Tais fatores constituem determinantes do projeto - suas origens - em relação aos quais contrapomos nossas determinações - as intenções - consubstanciadas no partido adotado. De um lado as decisões interessadas, coagidas por fatores necessários ou contingentes, de outro as desinteressadas, livres de coações e que vão qualificar esteticamente o projeto.

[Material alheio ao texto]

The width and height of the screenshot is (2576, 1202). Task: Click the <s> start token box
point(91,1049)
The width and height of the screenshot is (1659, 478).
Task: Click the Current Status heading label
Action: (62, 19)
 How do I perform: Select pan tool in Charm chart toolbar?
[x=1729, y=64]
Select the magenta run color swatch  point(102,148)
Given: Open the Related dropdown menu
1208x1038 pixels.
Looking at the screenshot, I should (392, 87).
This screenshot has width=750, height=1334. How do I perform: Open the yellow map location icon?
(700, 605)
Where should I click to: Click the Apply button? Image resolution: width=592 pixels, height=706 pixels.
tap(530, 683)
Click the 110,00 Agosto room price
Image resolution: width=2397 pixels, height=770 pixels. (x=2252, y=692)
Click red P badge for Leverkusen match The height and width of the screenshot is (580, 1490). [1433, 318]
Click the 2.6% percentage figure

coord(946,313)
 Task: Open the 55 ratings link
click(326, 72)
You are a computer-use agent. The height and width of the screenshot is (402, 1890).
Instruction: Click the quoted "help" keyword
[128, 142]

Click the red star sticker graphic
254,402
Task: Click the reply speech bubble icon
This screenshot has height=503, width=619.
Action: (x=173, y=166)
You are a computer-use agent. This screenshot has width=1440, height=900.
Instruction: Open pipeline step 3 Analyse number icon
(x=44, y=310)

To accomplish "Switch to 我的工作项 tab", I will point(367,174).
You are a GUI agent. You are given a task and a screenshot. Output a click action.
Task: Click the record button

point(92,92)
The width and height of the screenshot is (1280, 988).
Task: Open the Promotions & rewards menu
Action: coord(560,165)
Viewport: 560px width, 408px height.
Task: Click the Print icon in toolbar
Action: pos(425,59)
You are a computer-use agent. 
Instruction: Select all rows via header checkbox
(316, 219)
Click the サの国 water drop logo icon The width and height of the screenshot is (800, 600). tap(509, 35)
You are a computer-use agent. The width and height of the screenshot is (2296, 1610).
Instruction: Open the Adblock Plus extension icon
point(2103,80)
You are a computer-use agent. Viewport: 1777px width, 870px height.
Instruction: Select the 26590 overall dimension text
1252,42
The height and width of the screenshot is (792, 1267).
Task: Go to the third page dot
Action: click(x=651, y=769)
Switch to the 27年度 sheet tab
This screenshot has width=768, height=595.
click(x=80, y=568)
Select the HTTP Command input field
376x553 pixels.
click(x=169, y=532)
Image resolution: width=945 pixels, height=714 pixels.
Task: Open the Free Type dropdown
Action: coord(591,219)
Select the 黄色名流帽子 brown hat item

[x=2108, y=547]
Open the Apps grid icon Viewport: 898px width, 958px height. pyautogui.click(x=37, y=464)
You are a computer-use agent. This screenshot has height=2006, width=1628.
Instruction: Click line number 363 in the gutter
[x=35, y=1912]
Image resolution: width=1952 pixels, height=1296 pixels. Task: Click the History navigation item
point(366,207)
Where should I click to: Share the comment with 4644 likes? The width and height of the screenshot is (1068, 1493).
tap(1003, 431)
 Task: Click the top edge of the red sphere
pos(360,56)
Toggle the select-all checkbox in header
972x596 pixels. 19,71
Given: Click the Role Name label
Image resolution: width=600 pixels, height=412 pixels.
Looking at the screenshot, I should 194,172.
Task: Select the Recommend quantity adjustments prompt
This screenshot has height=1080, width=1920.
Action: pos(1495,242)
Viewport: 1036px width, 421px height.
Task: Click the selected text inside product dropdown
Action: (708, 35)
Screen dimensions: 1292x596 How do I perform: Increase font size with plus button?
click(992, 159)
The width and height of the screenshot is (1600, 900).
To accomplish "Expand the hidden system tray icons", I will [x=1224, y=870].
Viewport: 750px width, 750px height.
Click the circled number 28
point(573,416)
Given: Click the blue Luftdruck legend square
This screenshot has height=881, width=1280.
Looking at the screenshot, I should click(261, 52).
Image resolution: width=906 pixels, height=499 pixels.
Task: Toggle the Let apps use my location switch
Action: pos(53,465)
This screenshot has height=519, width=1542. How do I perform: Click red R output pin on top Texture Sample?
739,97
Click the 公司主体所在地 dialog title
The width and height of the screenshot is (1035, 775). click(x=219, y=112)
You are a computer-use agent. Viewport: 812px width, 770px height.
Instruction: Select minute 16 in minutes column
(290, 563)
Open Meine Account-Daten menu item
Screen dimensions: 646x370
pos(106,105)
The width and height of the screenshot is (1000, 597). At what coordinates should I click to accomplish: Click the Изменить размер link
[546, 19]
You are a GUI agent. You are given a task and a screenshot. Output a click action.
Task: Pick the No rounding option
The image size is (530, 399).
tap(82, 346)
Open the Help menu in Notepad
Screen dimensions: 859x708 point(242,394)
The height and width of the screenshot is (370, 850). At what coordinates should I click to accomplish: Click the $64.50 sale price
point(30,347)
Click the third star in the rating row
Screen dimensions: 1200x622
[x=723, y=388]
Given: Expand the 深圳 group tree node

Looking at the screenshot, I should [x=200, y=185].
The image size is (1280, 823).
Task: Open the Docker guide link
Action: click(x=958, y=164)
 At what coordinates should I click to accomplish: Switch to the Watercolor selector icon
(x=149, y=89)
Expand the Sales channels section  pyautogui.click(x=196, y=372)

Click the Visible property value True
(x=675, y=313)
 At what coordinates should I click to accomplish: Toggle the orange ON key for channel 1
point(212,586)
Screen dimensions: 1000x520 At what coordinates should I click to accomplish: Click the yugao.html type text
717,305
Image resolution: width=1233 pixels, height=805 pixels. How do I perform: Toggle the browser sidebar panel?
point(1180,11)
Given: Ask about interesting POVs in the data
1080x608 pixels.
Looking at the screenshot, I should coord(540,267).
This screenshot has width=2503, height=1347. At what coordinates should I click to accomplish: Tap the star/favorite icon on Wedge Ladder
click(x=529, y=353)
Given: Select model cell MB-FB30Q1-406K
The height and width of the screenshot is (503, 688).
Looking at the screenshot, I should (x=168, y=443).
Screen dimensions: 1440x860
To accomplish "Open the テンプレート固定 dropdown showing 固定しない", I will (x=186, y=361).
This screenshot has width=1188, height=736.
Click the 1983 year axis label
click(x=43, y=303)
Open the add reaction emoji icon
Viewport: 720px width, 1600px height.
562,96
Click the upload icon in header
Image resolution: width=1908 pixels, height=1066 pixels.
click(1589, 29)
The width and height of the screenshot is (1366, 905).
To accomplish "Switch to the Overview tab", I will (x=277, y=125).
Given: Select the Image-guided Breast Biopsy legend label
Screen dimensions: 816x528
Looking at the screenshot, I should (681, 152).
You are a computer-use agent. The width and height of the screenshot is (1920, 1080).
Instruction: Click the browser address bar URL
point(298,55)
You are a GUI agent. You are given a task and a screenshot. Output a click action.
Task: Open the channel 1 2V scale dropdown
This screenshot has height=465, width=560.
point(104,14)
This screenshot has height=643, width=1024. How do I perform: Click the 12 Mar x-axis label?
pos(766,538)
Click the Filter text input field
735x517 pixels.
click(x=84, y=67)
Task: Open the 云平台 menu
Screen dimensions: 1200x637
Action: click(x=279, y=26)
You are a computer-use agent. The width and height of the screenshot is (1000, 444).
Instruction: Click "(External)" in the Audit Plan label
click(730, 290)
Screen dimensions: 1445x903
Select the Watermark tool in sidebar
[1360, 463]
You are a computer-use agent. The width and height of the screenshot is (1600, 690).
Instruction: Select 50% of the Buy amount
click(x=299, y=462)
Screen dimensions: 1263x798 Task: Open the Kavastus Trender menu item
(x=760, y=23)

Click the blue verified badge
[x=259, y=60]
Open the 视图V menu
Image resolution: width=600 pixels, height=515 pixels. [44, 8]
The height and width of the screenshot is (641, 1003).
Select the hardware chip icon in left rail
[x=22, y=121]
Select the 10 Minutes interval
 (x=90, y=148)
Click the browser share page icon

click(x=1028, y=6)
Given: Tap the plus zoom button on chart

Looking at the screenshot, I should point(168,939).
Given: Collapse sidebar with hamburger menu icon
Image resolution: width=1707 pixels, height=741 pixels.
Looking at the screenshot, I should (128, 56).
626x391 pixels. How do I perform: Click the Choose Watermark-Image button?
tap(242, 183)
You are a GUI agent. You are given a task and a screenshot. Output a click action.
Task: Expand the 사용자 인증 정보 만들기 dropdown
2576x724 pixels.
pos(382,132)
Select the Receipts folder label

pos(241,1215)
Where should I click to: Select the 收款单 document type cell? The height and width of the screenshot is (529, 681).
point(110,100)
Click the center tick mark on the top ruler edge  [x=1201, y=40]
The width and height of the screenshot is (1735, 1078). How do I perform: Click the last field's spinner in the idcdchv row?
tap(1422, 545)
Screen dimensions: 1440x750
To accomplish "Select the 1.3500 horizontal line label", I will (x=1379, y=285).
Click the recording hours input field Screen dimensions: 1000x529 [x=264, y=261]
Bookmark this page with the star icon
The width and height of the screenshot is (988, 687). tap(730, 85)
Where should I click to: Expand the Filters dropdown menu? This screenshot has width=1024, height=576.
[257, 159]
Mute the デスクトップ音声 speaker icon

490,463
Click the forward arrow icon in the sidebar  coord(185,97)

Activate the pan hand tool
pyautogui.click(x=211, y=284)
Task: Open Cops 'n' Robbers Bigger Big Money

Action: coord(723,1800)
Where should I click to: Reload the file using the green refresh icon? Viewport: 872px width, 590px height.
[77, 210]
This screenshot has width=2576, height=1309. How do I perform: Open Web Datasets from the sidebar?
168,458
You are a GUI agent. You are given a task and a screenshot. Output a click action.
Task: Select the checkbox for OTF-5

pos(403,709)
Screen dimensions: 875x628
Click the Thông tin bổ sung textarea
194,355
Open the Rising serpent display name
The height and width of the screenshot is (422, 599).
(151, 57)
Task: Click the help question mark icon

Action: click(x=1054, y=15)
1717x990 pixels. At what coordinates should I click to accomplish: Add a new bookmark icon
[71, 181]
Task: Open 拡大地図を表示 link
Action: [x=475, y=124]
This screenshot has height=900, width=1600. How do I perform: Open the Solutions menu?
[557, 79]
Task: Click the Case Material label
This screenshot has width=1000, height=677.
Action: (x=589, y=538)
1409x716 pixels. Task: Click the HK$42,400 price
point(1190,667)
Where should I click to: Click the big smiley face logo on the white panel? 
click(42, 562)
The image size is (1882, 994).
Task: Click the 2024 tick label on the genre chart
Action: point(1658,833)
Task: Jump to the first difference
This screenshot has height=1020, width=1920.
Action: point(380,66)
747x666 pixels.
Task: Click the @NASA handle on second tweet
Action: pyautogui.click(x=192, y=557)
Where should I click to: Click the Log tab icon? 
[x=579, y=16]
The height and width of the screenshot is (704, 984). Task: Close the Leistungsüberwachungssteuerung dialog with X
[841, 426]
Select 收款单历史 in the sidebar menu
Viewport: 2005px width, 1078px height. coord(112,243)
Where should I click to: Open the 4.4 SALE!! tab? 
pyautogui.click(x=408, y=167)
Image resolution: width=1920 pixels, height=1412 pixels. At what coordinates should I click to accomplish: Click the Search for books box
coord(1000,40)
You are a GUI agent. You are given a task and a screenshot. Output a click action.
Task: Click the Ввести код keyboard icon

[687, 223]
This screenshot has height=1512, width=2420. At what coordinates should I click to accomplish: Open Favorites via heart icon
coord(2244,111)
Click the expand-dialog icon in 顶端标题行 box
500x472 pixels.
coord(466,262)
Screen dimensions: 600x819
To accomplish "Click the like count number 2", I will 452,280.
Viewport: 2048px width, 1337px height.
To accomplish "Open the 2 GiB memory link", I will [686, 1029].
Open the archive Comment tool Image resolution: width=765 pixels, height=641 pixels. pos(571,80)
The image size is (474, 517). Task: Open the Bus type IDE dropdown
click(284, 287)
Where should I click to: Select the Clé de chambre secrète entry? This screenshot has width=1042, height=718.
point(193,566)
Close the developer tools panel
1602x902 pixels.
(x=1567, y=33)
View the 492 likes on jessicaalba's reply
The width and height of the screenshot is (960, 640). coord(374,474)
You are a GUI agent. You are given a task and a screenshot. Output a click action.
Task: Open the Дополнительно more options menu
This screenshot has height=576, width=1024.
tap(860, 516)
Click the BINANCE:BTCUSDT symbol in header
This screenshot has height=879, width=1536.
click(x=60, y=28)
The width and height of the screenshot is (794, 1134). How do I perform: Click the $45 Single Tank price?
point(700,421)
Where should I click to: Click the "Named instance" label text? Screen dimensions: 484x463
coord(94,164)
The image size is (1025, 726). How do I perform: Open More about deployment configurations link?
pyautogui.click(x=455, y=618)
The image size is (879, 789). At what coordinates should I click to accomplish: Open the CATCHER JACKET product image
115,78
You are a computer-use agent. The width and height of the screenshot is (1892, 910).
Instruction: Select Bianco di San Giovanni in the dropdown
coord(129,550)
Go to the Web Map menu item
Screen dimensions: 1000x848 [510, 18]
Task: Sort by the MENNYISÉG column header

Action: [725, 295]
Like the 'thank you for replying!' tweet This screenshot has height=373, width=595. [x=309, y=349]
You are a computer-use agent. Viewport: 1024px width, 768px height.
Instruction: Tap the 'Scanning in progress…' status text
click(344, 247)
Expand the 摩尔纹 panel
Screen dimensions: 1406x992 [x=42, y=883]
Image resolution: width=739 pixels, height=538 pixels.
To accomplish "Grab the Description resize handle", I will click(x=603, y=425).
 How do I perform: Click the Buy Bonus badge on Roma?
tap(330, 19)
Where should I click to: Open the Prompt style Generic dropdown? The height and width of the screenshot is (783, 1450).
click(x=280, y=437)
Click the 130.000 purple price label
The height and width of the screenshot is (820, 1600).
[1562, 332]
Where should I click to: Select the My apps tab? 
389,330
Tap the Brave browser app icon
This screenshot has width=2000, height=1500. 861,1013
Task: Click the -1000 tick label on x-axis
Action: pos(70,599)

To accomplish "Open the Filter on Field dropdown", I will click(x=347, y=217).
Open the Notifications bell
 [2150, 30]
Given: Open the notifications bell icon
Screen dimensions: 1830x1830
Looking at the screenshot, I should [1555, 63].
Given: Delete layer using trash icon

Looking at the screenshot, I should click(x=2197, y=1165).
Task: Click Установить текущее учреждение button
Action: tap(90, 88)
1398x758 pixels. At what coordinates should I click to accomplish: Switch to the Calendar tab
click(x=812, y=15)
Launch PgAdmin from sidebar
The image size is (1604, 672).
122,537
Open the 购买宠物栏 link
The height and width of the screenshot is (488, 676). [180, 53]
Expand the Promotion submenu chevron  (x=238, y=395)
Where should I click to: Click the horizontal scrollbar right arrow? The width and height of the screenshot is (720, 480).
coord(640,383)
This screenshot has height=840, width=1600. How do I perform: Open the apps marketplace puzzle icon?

O caráter sistêmico do projeto se distingue pela comodulação. O módulo adotado permite variação de forma, posicionamento e cor. Um dos fundamentos é o de constituir um sistema aberto que faculte liberdade de arranjo e preserve, simultaneamente, a unidade na diversidade. As possibilidades de combinação resultantes facultam a co-participação do cidadão na construção do espaço e no arranjo dos módulos. Ao incluir a comunidade no processo de decisões aponta para a possibilidade de co-participação do cidadão na construção do espaço e no arranjo dos módulos. A co-autoria favorece o despertar da consciência de cidadania e o sentimento de pertencer a uma comunidade - de identificar-se.

 

A racionalidade, implícita ao sistema, faculta sua decodificação pelas prerrogativas sensíveis e intelectivas do sujeito e, como corolário, promove a relação de familiaridade do sujeito com o objeto, esse não é estranho porque permite o seu entendimento. É a via pela qual o sujeito interage com o ambiente como algo que lhe é próprio (porque compreensível) - apropriado ao ser humano, e humano porque age sobre a realidade transformando-a e neste processo de transformação, se transforma a si mesmo. Tal práxis irá despertar a consciência de cidadania - consciência de si e consciência dos outros. A identidade é engendrada seja por tradição - proximidade (consciência táctil), seja por intelecção, pela racionalidade ou distanciamento (consciência ótica). Nosso projeto se fundamenta na condição de possibilidade de conciliar ambas as dimensões.

A logomarca originalmente por nós proposta explorava a figura do pixel aludindo à inclusão digital e não foi adotada.